I agree with Milton & Tom. I think communication has improved to the point where we are much more aware of incidents. I don't think that that necessarily means there are more incidents. I would tell the Review writer to check with the UCD first, and then, IF there is a "crime wave," we can figure out how to address it, but everything I've seen coming out of the UCD's office has shown continual decrease in crime.
Ten years ago or more, the Daily News devoted its entire front page one day to a sensationalist story headlined "University City: Crime Moves In." It was no more than a series of anecdotes told by a writer who had looked at houses in our neighborhood, but had not quite been able to afford to buy here. I think she was a little bitter. Most people in the neighborhood were very, very angry to see her blow up a few incidents into such a big, negative and exaggerated story. Then there was the Sunday when a former Penn police chief was quoted in a big story in the Inquirer saying that crime got worse block by block, the farther you went from the campus. Not true, as we all know! But the READERS didn't know it, and it did a lot of damage.
Let's not repeat these headlines if it isn't really true!
does anyone here read the dp? they regularly publish a front page story about crimes/safety issues (on campus, in ucity) -- almost every single day. the story is almost always placed on the lower right corner, sometimes on the upper right. I've come to think of it as the 'scary corner,' and I'm always wondering what the point of it is, what kind of image of 'crime/hazard' it's attempting to paint, especially when we hear from so many other corners that the amount of crime is decreasing, that it's safer.
not trying to contradict anyone here, just pointing out that there's "leading with facts" (statistics) and there's "leading with facts" (stories), depending on who is doing the leading and why (and when, and to whom)...

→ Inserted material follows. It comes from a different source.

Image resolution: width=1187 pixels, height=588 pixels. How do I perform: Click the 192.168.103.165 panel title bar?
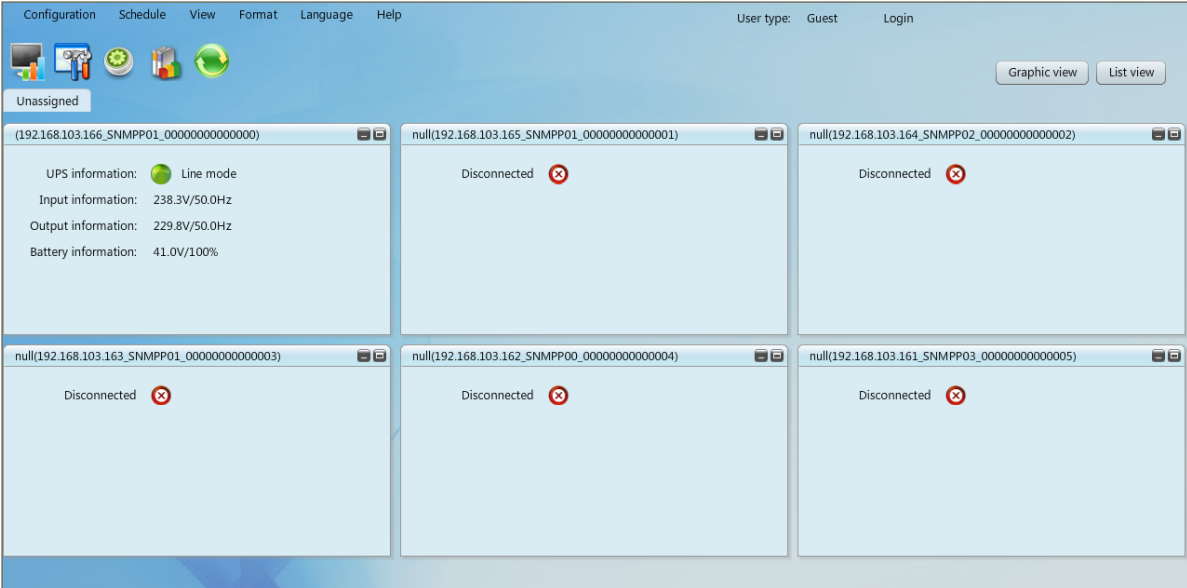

back in the late 90s (november 1997) the penn alumni magazine (gazette) featured our neighborhoods on its cover as part of a cartoon game board, with the caption 'some assembly required.' the cover story inside the magazine depicted our neighborhoods in black and white photos, dark, gritty, ominous shots of peeling walls and looming shadows on cloudy days, that sort of thing. the overall effect was one of depressed dilapidation and decay. not sure if their editor was bitter or what, but I don't recall many if any neighbors' voices questioning this negative depiction. ironically enough, the story appeared right before penn stepped in to 'transform' the neighborhoods. then, magically, a few months later, colorful sunny photos of our neighborhoods appeared on the cover of the campus phone directory -- right about the time when penn introduced a new guaranteed mortgage program aimed at penn faculty and staff.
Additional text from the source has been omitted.